Suing would not only be a waste of money, but also set back efforts to resolve conflicts over public land management, according to John Ruple, a research fellow with the U. law school’s Wallace Stegner Center for Land, Resources and the Environment.
"We recognize there are legitimate questions about how federal lands are managed and there is room for disagreement, but demanding the federal government give those lands to the state is legally untenable," said Ruple, who co-wrote the paper with the center’s director, law professor Robert Keiter.
"It takes time and energy from other efforts that could lead to success on these efforts, such as the [Congressman Rob] Bishop process and land exchanges," Ruple said. "There are ways we can create a win-win. This isn’t one of them."
But the state’s legal point man on public lands, Assistant Attorney General Anthony Rampton, contends the U. scholars are hardly raising any arguments. State lawyers have examined arguments raised by Keiter and Ruple.
The Stegner scholars have been watching the public land transfer movement build steam, with proposals surfacing in other state legislatures and spin-off legislation getting enacted in Utah.
"We haven’t seen a careful critique of it yet," Ruple said. "It had gone unchallenged too long and it’s time for people to take a careful look at the arguments that underpin it."
He cautioned that the analysis doesn’t explore whether the state could manage the public lands better.
But environmental groups cited the Stegner scholars’ findings in calling on Utah leaders to rethink their obsession with land transfer, which they say could lead to a fiscal train wreck if the state doesn’t sell the land to cover the cost of managing it.

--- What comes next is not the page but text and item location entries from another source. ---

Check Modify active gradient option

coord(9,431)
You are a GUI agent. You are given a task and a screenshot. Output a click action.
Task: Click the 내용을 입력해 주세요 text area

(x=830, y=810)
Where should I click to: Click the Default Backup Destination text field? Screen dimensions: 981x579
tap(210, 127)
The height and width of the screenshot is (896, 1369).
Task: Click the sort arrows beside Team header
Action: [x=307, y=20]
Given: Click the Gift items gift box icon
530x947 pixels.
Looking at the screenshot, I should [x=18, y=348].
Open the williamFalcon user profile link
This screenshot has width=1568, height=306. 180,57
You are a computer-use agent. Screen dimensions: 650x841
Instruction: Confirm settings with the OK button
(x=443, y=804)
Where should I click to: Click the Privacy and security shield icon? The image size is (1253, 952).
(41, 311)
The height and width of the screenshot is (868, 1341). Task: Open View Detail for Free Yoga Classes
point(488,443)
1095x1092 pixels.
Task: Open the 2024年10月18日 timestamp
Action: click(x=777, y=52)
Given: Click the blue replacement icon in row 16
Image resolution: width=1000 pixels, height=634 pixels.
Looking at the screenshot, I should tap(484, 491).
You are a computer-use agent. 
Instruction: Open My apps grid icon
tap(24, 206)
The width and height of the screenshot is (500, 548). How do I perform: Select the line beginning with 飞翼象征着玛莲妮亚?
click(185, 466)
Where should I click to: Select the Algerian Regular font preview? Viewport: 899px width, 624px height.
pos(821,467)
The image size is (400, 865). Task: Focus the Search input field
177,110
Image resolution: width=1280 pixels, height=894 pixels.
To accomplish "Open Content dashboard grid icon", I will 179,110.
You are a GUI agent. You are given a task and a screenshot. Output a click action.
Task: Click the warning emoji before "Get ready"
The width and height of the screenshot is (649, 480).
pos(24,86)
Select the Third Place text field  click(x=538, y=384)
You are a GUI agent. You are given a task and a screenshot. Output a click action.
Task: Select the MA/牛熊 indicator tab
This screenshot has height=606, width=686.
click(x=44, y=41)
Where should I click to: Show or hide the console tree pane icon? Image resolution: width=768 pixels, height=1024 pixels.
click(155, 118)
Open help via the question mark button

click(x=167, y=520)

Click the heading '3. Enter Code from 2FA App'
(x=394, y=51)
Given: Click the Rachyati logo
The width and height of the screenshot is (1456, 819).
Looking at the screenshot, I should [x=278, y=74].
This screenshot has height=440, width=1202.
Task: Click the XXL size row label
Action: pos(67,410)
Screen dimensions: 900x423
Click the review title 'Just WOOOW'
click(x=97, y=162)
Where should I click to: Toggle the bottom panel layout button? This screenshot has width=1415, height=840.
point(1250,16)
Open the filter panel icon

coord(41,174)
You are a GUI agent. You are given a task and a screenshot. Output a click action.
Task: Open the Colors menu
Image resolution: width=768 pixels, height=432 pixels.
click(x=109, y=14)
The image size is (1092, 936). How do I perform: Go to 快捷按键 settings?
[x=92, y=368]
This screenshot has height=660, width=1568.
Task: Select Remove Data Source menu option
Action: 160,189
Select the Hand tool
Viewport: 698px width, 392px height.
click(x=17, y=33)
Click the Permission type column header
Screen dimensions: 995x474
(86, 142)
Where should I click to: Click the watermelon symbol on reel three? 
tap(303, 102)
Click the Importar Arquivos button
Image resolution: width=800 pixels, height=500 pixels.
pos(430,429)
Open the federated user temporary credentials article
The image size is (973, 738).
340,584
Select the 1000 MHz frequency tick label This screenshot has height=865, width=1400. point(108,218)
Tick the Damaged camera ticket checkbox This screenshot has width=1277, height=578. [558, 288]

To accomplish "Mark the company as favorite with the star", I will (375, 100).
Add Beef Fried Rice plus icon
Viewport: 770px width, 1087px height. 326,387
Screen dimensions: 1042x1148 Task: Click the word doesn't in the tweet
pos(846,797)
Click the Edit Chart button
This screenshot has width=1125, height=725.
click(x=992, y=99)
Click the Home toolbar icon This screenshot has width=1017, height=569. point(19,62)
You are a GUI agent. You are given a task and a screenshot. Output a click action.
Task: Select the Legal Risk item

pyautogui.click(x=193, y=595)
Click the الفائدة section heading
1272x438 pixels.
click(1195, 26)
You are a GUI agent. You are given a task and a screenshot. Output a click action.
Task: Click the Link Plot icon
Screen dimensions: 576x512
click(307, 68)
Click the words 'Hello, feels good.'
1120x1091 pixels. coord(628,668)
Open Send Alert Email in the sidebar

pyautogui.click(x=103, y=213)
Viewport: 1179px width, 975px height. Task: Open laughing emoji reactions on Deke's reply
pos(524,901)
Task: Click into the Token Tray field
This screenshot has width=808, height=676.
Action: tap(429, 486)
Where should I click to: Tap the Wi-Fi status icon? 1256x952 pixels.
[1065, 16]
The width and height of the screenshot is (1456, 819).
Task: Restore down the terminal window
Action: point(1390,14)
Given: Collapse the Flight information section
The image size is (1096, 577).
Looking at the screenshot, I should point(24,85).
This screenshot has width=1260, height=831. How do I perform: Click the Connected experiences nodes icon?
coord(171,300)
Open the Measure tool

"This paper confirms that Utah’s attempt to seize public lands is illegal and a massive waste of taxpayer resources," said David Garbett, staff attorney with the Southern Utah Wilderness Alliance. "The state should give up its misguided efforts to deprive Americans of our shared national heritage of public lands."
Led by Rep. Ken Ivory, R-West Jordan, many state officials have long argued the U.S. Forest Service and the Bureau of Land Management are mismanaging their holdings to the detriment of both rural communities and the environment.
Ivory, who did not immediately return an e-mail request for comment, has argued that the federal government has reneged on a "promise" to Western states to sell public land within their borders.
But, citing the U.S. Supreme Court, Ruple says the Constitution’s Property Clause clearly "grants Congress an ‘absolute right’ to decide upon the disposition of federal land and ‘[n]o State legislation can interfere with this right or embarrass its exercise.’"
"Congress has discretion to say they want to hand over title, but they don’t have a legal obligation. That’s a very different question," Ruple said. The "Public Lands Transfer Act is putting a square peg in a round hole."
Moreover, he noted, the Utah Enabling Act, which led to statehood in 1896, required residents of the new state to "forever disclaim all right and title to the unappropriated public lands lying within the boundaries."
Rampton believes a careful reading of various states’ enabling acts contain provisions that support the notion that the federal government would give up lands.
"There is no dispute that when Utah was admitted to the union in 1896, federal policy regarding public lands was that they were to be disposed of," Rampton said. "The federal government and the states, particularly in the West, recognized that the states would be limited in the ability to derive revenue from these lands. It was understood that over time, the federal government would dispose of these lands."